───── Source document ─────
Lawsuit: Prosecutors Filed Bogus Charges Against Detroit Man in Retaliation for Challenging Seizure of Car
The Institute for Justice says Robert Reeves' First Amendment rights were violated when prosecutors filed and refiled baseless felony charges against him after he sued to get his car back.
A Detroit man has filed a federal civil rights lawsuit alleging county prosecutors illegally retaliated against him after he challenged the seizure of his car under asset forfeiture laws.
The lawsuit, filed Thursday on behalf of Robert Reeves by the Institute for Justice, a libertarian-leaning public interest law firm, claims that Wayne County prosecutors twice filed baseless criminal charges against him after he joined a class-action lawsuit in an attempt to get his seized car back, violating his First and 14th Amendment rights.
───── Listed records ─────
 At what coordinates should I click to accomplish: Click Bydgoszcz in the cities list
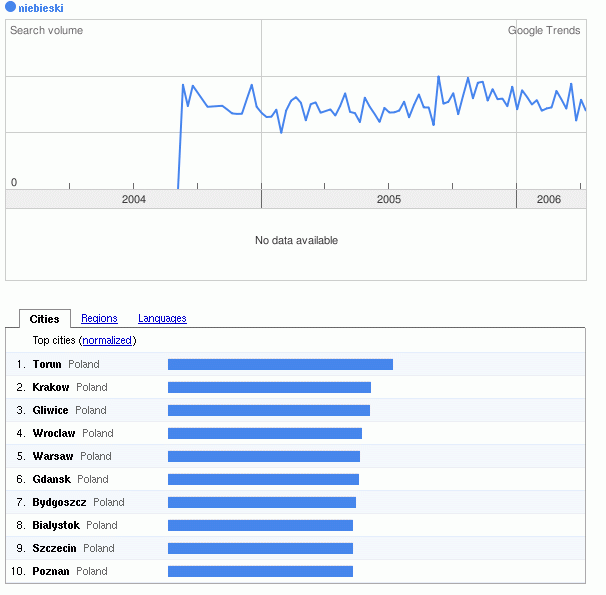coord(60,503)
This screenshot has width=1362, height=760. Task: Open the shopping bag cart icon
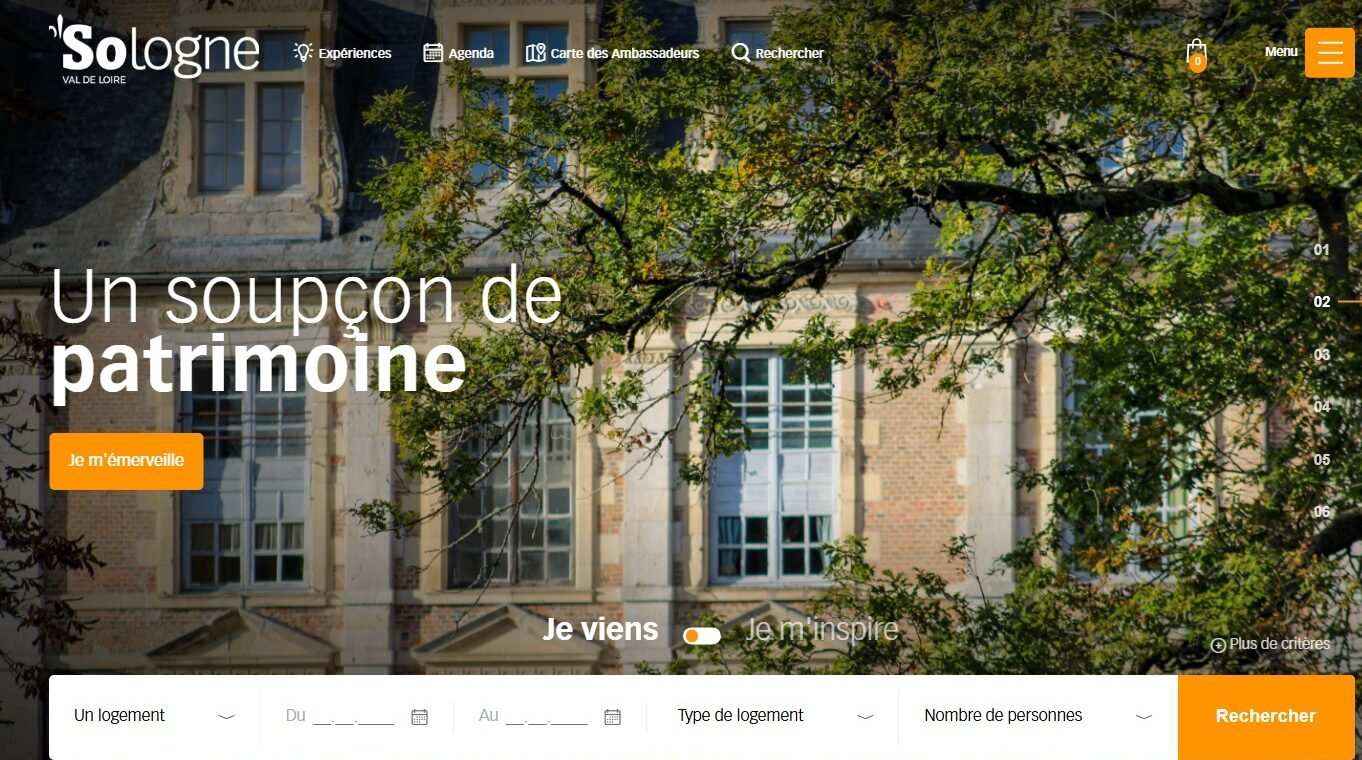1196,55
─────
───── Listed records ─────
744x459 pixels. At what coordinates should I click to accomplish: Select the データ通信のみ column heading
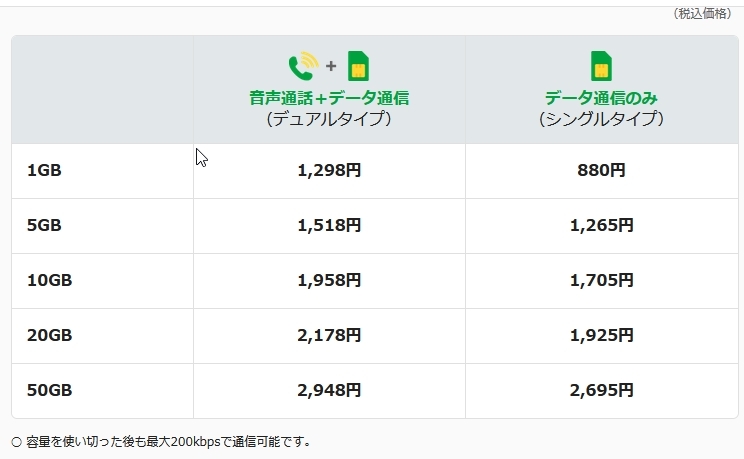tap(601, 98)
─────
# [Problem to solve]
Using the article above about Robert Reeves' lawsuit, decide whether each statement agrees with it. Answer yes or no for each, and quote the deciding words exactly. (a) Reeves filed his lawsuit in state court. (b) Reeves joined a class-action lawsuit to try to get his car back. (c) Prosecutors filed charges against Reeves only once.

# [Finished exercise]
(a) No: "filed a federal civil rights lawsuit"
(b) Yes: "he joined a class-action lawsuit in an attempt to get his seized car back"
(c) No: "twice filed baseless criminal charges against him"